The Michigan Legislative Biography Database represents the first comprehensive listing of members of Michigan’s legislature since the Michigan Manual list in 1923. To date there have been over 5,400 individuals in office. Michigan has had term limits since 1993, so the list grows more quickly than ever.
In creating such a database, it is important to relate your needs to programmers so that the search engine does what you intend it to do. We did not anticipate some of the detail needed and consequently keyword searching is not what we, as librarians, had thought it would be and true Boolean searching is not available. The keyword feature is really character string searching that finds only exact matches.
That being said, users can determine who has served in the most sessions, create lists by race; age at election; home county etc [see search form at https://mdoe.state.mi.us/legislators/Legislator/Search for all searchable fields]. Users may, in more complicated research, need to create multiple Excel spreadsheets and compare them to eliminate false hits. For example, when looking for legislators that were both a lawyer and a physician, do ‘occupation’ searches for each and compare the results.
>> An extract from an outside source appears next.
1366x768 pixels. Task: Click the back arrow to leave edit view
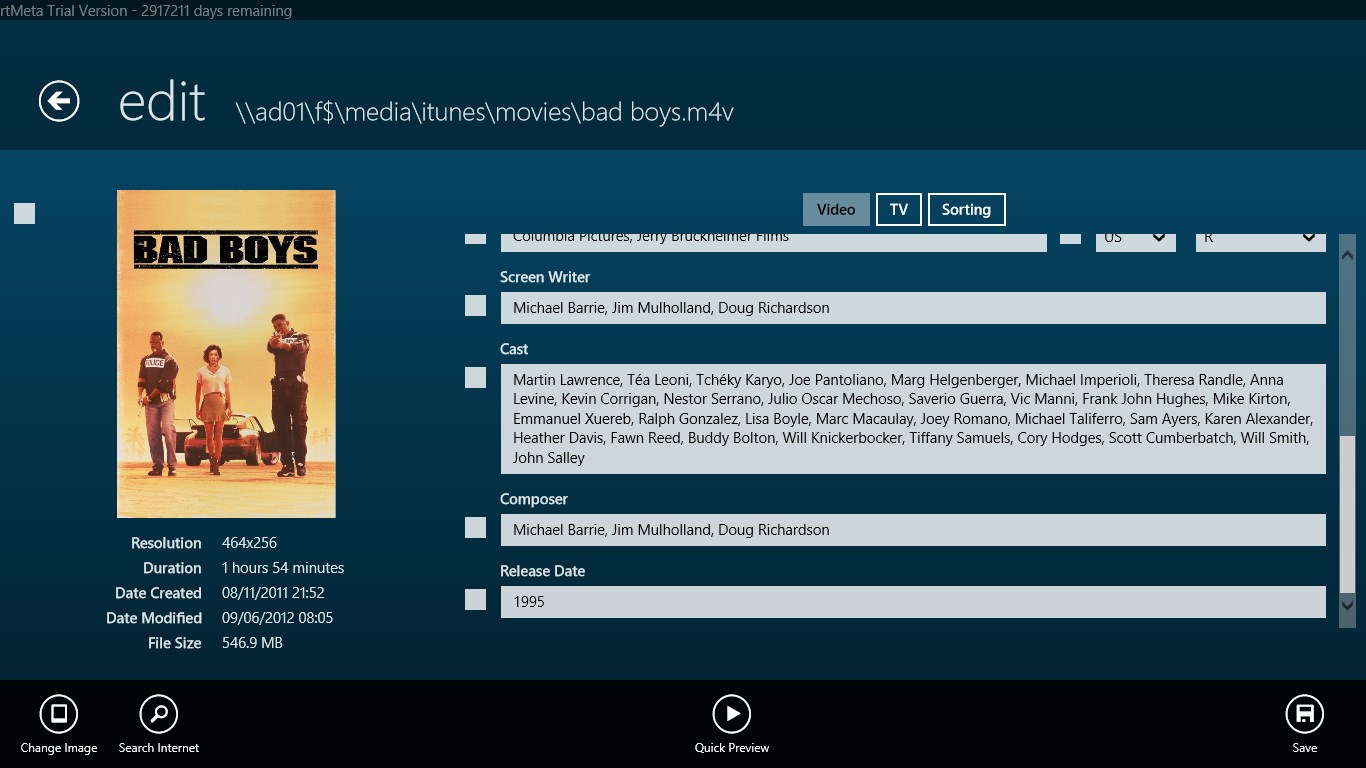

Development began by discussing the types of things we had been asked for in the past and projecting a few things that might be asked or attempted if there were ways to more easily search for them. ‘Who represented my district over time’ was a recurring dream. Since boundaries and district names change over time, it might more aptly be called a recurring nightmare. To address this, we included a ‘district descriptions’ field so that county, city and township names could be listed. Entering this data is no small feat, and we have not completed entering that data. There was a point in the 1920s when they stopped listing the communities by name and referred users of the Manuals to maps, and later, some urban district text descriptions became paragraphs long, as they listed street boundaries, railroad tracks… Given time and a financial investment we would like to add links to district maps someday.
Determining racial groups can be as complicated as determining the race of the individuals. Which terms to use, how many to include? What about mixed race individuals? Using US Census records via Ancetry.com and other online versions of the census has helped with those members located on the census through 1940 but race is not always stated in other records. A publication by the Michigan Black Caucus helped with African American members but smaller minorities are more elusive.
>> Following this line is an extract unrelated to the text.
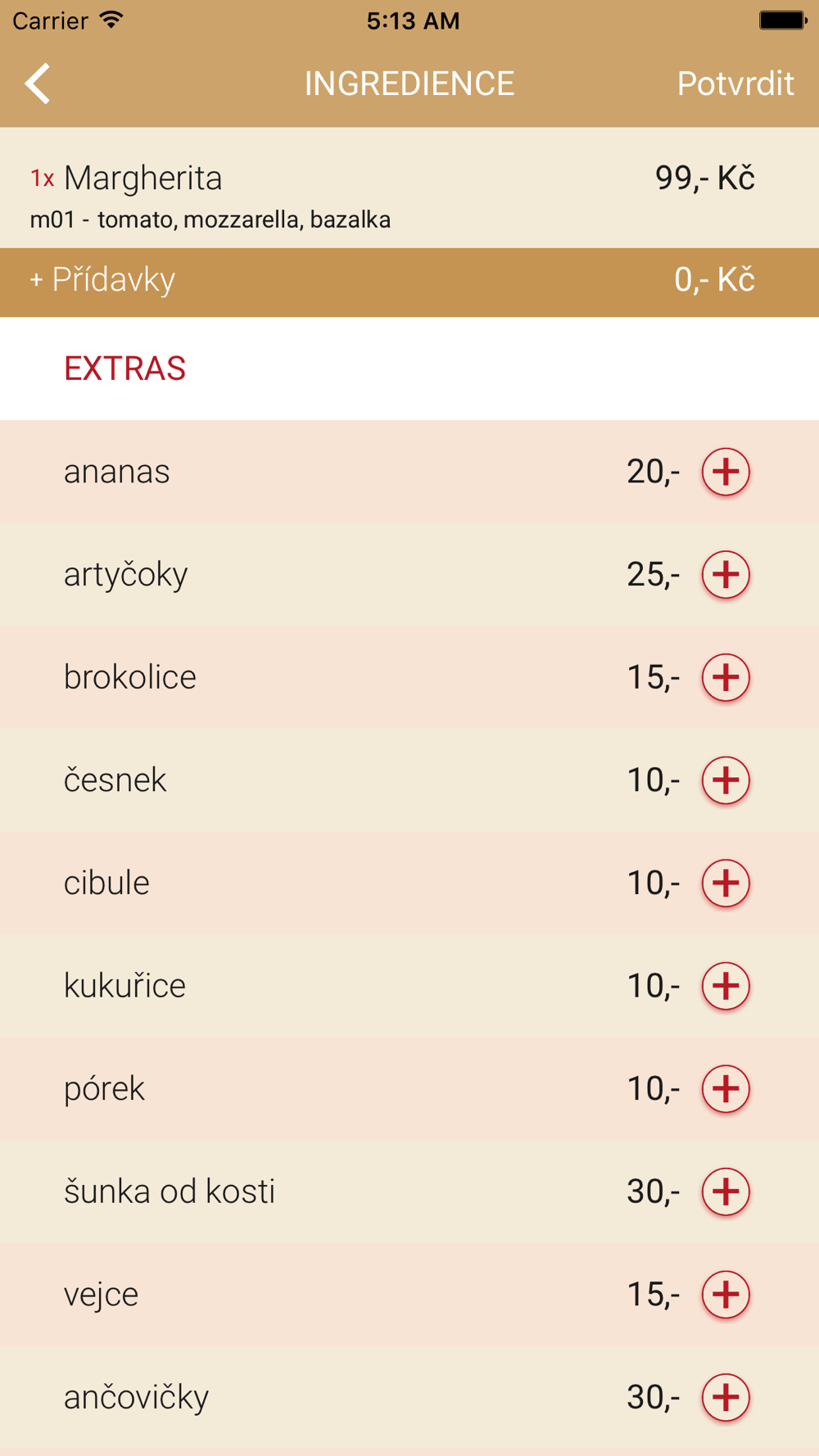Tap plus icon next to brokolice
This screenshot has width=819, height=1456.
(726, 677)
It is hard to believe in todays political atmosphere, but legislators did not always lead with their party allegiance. In the past it was not unusual to change parties or form short term fusion parties and it is not always easy to determine which party an individual belonged to in the nineteenth century. The party statistics area of the database needed to be tweaked at one point to indicate non-Republican or Democratic members. A little math may be needed to determine the number of members for whom a party has not been identified.
The session data portion of the database includes the names of the members by session. It also lists al of the committees and those serving on each and the names of those in positions of authority, such as Speaker, Whip… These are areas where the variation in committee names and position titles will astound. Each legislature puts its own stamp on its session by rearranging, renaming, combining, expanding and contracting committees. Where there were once just minority whips, now there are assistant minority whips, assistant associate minority whips and more. Giving the administrator/editor the ability to expand the various ‘types’ for position entry, as well as others such as parties and committees, is critical. These preset, dropdowns save a lot of time with data entry and avoid typing errors.
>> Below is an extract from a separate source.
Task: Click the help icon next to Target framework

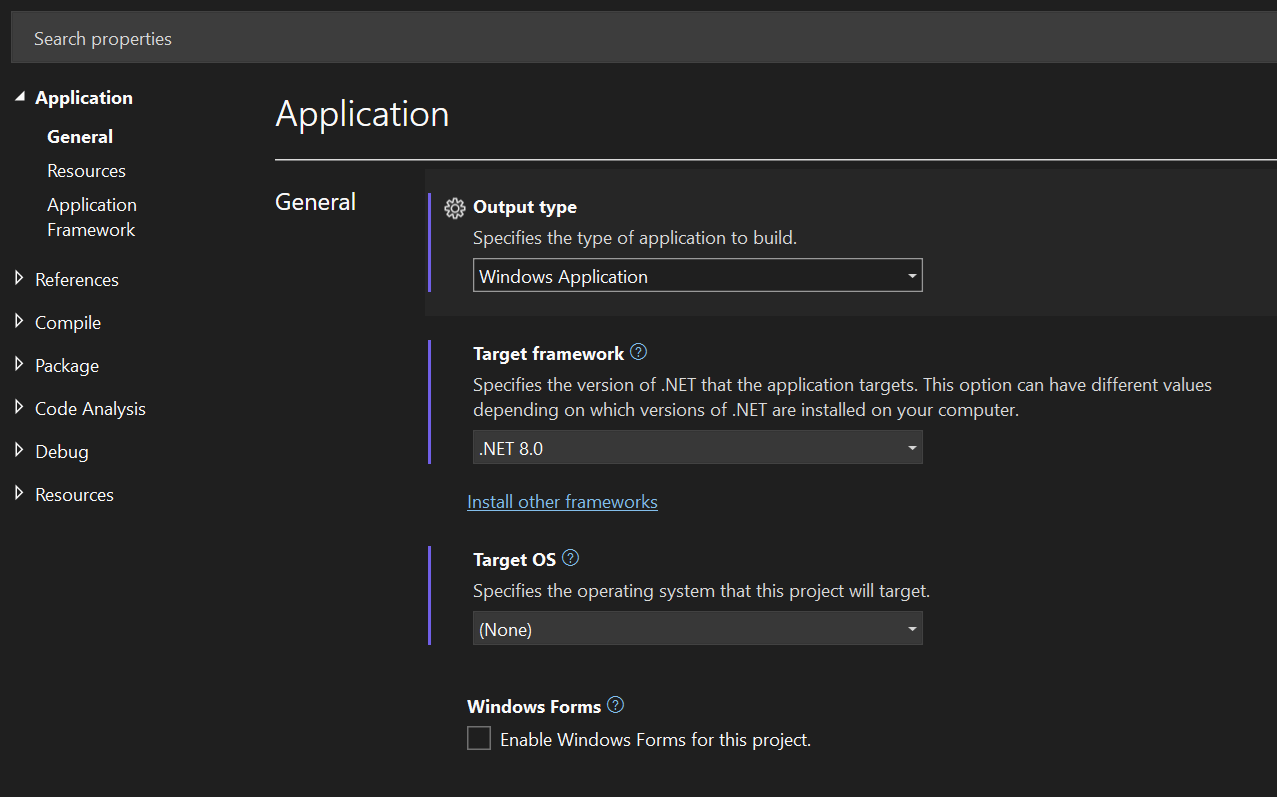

Our database will never be quite done. New legislators are made every two years! Desirable enhancements have already suggested themselves but will have to wait until money can be found to finance the additional programming costs.
In conclusion, if you venture into this territory, fight for continuity and focus from the programmers developing your search engine. Frequent changes in personnel and halts in their work make for uneven quality, misunderstandings and delayed completion. Make clear how you would like to manipulate search results to get the flexibility you need. Recruit volunteers to help enter the mountains of data to be included. Some work is just transcribing data, easily done by individuals with no special technical or research expertise. It will free you up to do the more complex data excavation.